Linear time baseconversion

[Ian Kelly]

On Tue, Jun 30, 2015 at 9:40 AM, Ian Kelly <ian.g.kelly at gmail.com> wrote:
> On Tue, Jun 30, 2015 at 3:07 AM, Christian Gollwitzer <auriocus at gmx.de> wrote:
>> Am 30.06.15 um 10:52 schrieb jonas.thornvall at gmail.com:
>>>
>>> It still bug out on very big numbers if base outside integer scope.
>>> I am very keen on suggestions regarding the logic to make it faster.
>>
>>
>> Concerning the algorithmic complexity, it can't be faster than square time
>> in the number of digits N. Baseconversion needs to do a sequence of division
>> operations, where every operation gves you one digit in the new base. The
>> number of digits in the new base is proportional to the number of digits in
>> the old base (the ratio is log b1/log b2).

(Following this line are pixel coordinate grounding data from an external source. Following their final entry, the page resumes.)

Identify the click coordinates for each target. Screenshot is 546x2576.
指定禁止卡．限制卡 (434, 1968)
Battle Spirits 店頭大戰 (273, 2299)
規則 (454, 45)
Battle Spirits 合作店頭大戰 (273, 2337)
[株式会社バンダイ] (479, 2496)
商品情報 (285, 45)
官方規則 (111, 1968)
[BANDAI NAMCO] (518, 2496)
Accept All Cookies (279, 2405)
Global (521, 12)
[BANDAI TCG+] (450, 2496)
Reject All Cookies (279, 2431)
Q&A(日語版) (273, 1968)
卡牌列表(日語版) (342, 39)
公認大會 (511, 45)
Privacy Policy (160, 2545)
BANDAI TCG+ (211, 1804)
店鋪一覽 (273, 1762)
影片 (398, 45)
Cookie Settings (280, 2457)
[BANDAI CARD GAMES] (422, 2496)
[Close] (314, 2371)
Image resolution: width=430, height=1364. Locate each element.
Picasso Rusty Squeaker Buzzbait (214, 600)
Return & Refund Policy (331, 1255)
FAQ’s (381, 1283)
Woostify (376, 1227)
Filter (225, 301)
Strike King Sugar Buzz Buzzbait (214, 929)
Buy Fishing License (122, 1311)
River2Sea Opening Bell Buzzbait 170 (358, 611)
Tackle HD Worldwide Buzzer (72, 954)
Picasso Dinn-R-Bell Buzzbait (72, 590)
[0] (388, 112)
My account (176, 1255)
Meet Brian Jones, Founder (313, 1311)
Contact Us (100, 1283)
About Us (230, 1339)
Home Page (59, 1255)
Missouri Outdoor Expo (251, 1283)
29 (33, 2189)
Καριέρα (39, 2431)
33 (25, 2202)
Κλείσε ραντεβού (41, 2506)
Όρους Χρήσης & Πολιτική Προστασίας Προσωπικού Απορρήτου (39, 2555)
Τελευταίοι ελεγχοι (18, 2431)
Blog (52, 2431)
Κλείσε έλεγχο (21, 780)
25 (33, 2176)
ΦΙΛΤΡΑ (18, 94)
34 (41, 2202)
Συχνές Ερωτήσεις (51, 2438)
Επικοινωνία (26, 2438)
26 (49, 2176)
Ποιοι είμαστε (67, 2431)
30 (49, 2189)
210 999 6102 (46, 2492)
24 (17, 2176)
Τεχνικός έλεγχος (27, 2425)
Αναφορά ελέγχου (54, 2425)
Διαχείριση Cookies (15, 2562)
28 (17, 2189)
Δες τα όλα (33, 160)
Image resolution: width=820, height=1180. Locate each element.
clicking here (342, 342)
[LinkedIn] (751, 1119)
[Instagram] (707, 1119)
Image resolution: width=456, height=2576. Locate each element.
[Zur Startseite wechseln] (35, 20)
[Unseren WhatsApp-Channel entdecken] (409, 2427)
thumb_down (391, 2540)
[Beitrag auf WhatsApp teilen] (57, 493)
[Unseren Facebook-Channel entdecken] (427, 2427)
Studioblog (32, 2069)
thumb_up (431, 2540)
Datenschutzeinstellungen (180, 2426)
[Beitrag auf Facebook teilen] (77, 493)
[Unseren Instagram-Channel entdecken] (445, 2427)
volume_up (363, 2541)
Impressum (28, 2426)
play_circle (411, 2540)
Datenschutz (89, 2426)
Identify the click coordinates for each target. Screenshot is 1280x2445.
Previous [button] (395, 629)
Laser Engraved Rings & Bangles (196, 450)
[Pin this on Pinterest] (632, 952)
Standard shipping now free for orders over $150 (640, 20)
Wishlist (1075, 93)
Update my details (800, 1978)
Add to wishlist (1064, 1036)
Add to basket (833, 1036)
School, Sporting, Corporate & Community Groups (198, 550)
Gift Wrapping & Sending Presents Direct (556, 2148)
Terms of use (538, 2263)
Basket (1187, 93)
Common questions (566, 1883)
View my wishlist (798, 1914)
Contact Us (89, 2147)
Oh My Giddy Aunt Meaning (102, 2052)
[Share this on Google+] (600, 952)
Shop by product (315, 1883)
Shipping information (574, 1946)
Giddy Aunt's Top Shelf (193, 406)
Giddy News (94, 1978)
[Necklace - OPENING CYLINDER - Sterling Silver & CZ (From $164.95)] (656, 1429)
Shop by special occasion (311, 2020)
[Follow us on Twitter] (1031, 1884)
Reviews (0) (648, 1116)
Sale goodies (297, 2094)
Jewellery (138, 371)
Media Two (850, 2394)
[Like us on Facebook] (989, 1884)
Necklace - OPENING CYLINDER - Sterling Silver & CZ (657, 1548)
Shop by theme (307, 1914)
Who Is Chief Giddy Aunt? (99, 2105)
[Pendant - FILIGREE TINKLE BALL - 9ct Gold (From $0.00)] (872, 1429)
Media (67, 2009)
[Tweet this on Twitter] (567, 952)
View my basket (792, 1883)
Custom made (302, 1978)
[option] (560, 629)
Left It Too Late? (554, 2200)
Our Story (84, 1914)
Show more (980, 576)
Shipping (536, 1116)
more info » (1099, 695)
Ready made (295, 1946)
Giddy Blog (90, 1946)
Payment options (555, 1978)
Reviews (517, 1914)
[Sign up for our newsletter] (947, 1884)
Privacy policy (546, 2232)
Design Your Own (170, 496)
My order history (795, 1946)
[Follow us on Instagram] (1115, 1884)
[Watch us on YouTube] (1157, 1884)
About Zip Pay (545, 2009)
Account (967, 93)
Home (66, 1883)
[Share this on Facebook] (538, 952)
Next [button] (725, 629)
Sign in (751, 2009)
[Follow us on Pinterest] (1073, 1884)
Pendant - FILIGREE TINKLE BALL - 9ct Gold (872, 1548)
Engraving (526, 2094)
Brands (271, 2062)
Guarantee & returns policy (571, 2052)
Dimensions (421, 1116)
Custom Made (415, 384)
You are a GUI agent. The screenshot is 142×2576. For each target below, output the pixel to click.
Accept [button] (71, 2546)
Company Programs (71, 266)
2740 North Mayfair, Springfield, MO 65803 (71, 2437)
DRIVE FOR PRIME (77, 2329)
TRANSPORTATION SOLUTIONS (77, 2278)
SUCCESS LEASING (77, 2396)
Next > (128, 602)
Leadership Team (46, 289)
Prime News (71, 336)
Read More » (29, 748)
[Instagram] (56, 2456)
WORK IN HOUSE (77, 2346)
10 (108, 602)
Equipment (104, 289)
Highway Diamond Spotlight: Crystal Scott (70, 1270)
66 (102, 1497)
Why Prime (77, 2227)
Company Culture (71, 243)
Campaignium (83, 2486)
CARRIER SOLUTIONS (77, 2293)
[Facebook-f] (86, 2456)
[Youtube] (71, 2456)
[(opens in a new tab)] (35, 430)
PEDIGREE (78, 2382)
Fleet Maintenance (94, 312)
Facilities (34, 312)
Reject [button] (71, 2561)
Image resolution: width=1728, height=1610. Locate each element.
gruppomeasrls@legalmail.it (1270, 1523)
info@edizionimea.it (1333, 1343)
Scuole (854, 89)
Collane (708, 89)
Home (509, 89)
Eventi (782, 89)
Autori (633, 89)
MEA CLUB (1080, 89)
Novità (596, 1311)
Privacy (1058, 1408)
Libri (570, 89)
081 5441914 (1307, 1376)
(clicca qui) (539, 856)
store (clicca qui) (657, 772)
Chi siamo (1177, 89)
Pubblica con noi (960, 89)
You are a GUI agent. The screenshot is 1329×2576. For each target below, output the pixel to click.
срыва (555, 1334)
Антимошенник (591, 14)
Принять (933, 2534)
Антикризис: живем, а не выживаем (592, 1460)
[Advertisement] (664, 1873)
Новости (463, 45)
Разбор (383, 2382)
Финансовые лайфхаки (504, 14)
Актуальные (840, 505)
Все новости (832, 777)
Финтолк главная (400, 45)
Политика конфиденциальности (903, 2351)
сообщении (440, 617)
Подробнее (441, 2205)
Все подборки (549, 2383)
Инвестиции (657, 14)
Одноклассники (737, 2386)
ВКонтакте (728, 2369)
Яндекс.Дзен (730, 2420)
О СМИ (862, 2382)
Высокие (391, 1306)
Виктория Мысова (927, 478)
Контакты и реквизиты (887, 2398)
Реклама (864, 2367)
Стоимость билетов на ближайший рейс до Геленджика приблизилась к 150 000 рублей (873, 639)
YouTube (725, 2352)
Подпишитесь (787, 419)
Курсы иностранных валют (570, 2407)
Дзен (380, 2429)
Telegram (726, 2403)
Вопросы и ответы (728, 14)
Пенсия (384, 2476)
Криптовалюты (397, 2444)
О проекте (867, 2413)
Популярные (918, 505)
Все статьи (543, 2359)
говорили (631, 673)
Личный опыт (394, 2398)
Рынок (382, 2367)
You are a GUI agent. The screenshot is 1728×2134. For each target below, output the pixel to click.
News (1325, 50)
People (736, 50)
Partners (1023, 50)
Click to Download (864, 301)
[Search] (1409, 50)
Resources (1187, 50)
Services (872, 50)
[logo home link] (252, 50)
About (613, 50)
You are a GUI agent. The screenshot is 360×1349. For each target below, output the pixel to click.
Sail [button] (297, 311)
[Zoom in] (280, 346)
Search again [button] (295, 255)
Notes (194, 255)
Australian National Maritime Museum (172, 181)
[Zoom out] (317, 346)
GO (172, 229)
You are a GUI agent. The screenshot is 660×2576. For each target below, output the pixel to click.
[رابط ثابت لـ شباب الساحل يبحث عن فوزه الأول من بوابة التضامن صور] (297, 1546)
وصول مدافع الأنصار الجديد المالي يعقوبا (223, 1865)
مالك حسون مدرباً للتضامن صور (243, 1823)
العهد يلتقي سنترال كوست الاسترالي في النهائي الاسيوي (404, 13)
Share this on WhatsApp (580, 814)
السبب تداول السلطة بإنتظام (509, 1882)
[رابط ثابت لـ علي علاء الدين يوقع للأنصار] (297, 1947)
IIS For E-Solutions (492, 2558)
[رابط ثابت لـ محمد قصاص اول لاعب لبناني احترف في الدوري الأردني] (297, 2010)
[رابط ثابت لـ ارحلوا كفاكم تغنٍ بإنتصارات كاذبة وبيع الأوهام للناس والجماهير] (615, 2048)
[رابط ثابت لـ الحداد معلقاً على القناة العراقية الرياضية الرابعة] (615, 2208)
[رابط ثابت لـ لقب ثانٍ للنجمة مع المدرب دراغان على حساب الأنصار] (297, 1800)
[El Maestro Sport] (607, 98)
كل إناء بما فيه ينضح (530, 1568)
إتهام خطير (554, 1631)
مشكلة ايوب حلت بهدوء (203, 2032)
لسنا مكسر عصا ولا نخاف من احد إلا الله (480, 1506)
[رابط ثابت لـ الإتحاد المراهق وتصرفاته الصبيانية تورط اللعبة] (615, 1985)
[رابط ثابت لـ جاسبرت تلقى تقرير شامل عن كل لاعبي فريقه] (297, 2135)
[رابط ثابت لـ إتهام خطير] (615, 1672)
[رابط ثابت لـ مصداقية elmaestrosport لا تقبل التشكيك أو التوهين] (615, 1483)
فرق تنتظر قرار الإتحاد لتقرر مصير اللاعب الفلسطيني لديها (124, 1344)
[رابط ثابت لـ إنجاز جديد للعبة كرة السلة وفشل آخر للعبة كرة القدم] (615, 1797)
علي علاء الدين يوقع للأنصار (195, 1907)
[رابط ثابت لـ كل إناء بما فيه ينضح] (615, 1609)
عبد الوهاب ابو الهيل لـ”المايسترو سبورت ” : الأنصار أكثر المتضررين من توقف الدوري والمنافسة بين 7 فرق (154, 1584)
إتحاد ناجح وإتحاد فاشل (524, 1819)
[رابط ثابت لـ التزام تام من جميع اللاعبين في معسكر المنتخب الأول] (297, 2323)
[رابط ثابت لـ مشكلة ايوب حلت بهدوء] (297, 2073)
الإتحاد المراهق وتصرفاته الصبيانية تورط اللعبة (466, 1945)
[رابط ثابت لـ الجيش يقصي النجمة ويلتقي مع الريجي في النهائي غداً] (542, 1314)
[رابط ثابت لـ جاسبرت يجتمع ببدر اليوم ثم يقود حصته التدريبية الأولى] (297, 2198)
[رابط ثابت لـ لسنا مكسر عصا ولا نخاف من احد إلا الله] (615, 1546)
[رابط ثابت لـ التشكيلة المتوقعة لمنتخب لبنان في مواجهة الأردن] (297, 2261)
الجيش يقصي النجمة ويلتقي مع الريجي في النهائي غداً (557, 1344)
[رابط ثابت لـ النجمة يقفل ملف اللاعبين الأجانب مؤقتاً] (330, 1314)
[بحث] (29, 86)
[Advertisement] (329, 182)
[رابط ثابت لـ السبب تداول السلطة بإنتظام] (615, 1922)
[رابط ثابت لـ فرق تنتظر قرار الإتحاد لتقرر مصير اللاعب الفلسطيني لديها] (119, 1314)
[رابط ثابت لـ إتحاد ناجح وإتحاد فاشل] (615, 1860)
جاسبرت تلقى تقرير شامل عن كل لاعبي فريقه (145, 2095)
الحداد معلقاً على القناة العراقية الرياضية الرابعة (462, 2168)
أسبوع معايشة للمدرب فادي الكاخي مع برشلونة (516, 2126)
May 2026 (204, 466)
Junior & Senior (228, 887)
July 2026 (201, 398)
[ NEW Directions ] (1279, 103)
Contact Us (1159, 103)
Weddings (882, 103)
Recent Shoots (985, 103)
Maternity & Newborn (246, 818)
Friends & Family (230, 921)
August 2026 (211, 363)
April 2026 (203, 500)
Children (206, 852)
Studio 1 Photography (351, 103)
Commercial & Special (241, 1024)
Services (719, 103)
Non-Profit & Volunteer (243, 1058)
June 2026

Therefore it will be O(N^2).
>
> I don't think that's true. Here's a linear hexadecimal to binary function:
>
>>>> def hextobin(value):
> ...     digits = {'0': '0000', '1': '0001', '2': '0010', '3': '0011',
> ...         '4': '0100', '5': '0101', '6': '0110', '7': '0111',
> ...         '8': '1000', '9': '1001', 'A': '1010', 'B': '1011',
> ...         'C': '1100', 'D': '1101', 'E': '1110', 'F': '1111'}
> ...     return ''.join(digits[d.upper()] for d in value)
> ...
>>>> hextobin('3f')
> '00111111'
>
> I believe this approach can be extended to arbitrary bases with some
> effort, although for converting arbitrary base b1 to b2, you would
> need up to b2 different mappings if b1 and b2 are relatively prime.

Actually, I think you need up to b1 * b2 mappings, as you're
effectively building a state machine with b1 * b2 states. The mappings
can be pre-computed, however, so actually running the state machine
would then just be a linear algorithm.